Low-Latency LLM Inference on CPU: A Systems Engineering Study
Most conversations about running LLMs assume you have a GPU. But what if you don’t? What if your deployment target is a CPU-only laptop, an edge device, or a cost-constrained server?
This is the question behind LL_LLM — a systematic, profiling-driven study of LLM inference optimization in pure C++. No blind tricks. Every optimization is backed by measurement data.
You can find the full source and documentation on GitHub: ch09/Low_Latency_Inference_optimization_LLM-LL_LLM-.
What is an LLM? A Large Language Model is a neural network with billions of parameters, trained on massive text datasets to predict the next word in a sequence. Models like LLaMA, GPT, and Mistral learn statistical patterns of language during training. At runtime, they generate text one token at a time by repeatedly predicting “given everything so far, what comes next?” The “large” part matters: a 7-billion-parameter model stores 7 billion floating-point numbers as weights — that is ~14 GB in FP16, and it all needs to fit in memory just to run.
What is GGUF? GGUF (GPT-Generated Unified Format) is a binary file format designed for fast, efficient loading of quantized LLM weights. Created by the llama.cpp project, it stores model architecture metadata, tokenizer data, and tensor weights in a single file. Unlike older formats (GGML, PyTorch
.bin), GGUF supports memory-mapping (mmap), meaning the OS can load model weights directly from disk into RAM without copying — critical for fast cold starts on CPU. A file liketinyllama-1.1b-chat-v1.0.Q4_K_M.gguftells you: model name, parameter count (1.1B), variant (chat), and quantization level (Q4_K_M = 4-bit).
The Pipeline at a Glance
What is LLM Inference? Inference is the process of using a trained model to generate output — in this case, text. Unlike training (which adjusts billions of parameters over weeks on GPU clusters), inference is what happens every time you send a prompt to ChatGPT, Copilot, or any local model. It is the hot path. The runtime cost you pay per query. And on a CPU, every millisecond counts.
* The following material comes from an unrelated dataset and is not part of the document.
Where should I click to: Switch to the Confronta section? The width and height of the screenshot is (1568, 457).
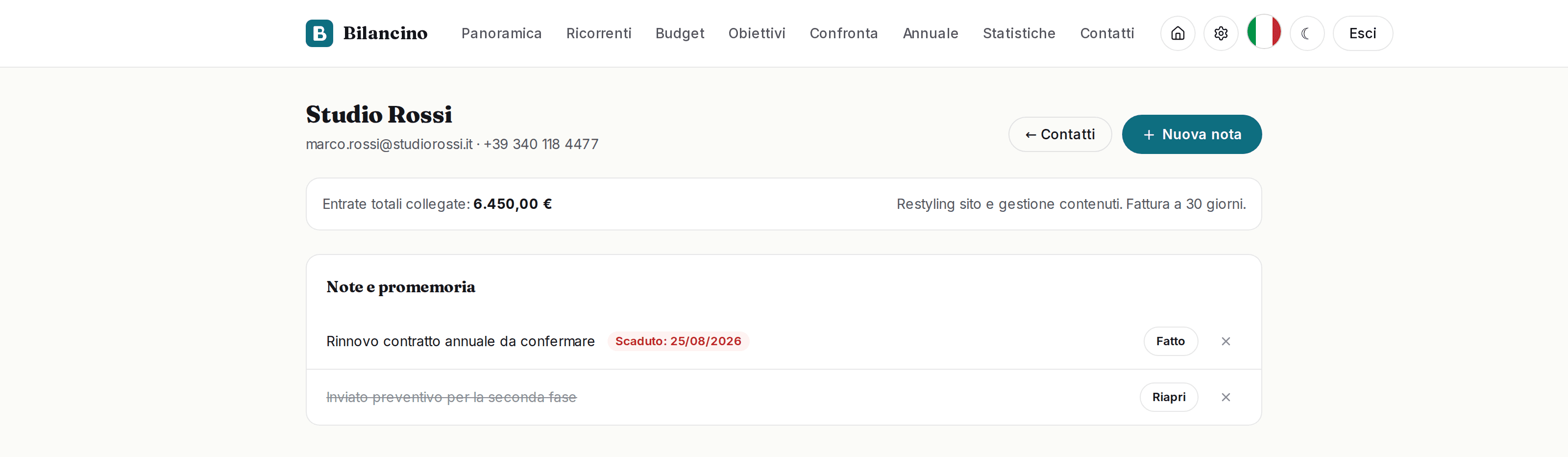[843, 33]
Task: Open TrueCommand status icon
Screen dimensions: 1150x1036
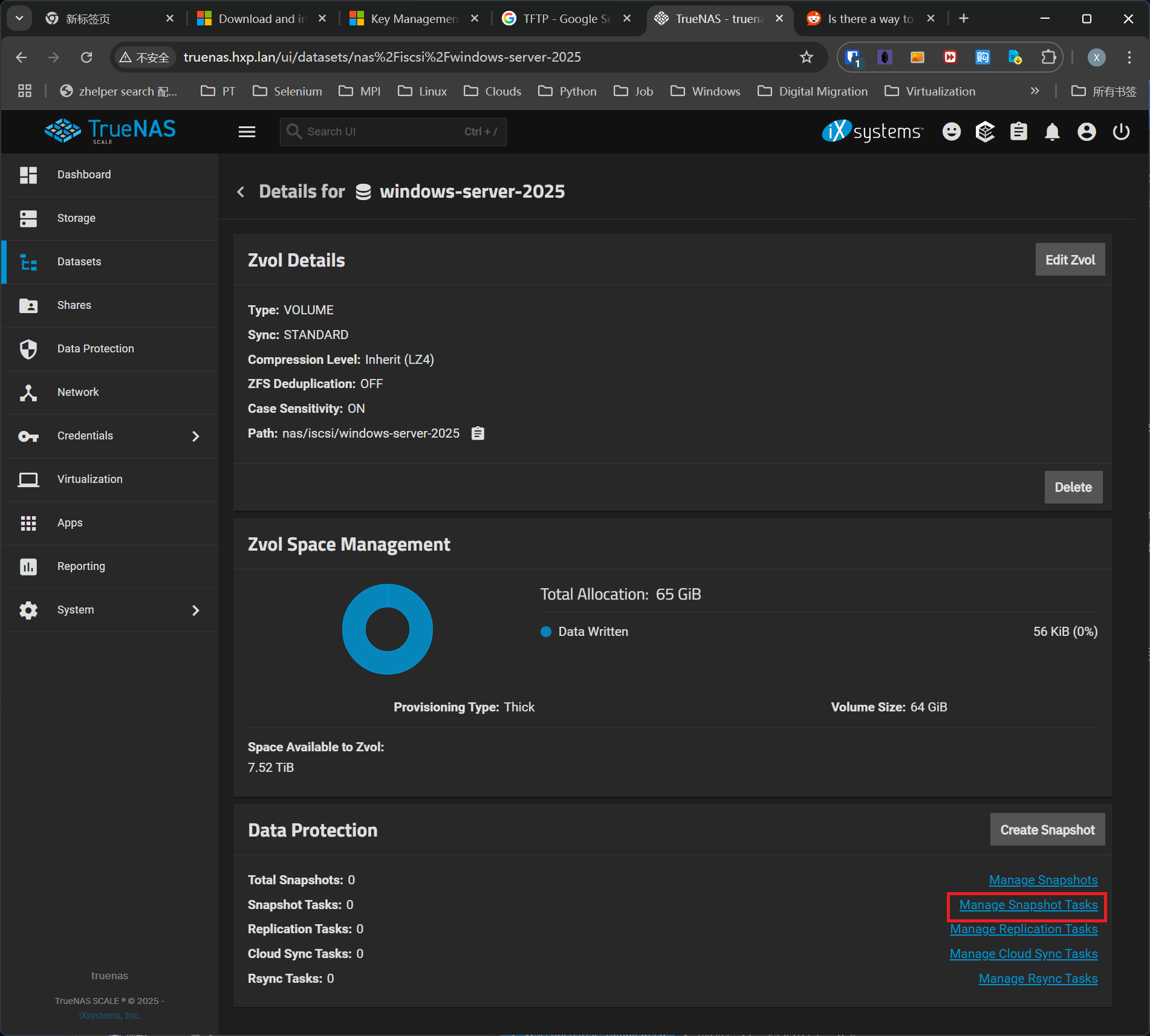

At its core, LLM inference is a pipeline: take a user prompt, tokenize it, load a model, run the inference engine, sample tokens, and produce text.
flowchart LR
subgraph Input
A[User Prompt]
end
subgraph Engine["Our Optimized Engine"]
B[Tokenizer]
C[Model Loader]
D[Inference Engine]
E[Token Sampler]
end
subgraph Output
F[Generated Text]
end
A --> B --> C --> D --> E --> F
style Engine fill:#1a1a2e,stroke:#00d4ff,stroke-width:2px,color:#fff
style A fill:#0f3460,stroke:#00d4ff,color:#fff
style F fill:#0f3460,stroke:#00d4ff,color:#fff
Simple enough. The complexity — and the performance opportunities — lie inside each of these boxes.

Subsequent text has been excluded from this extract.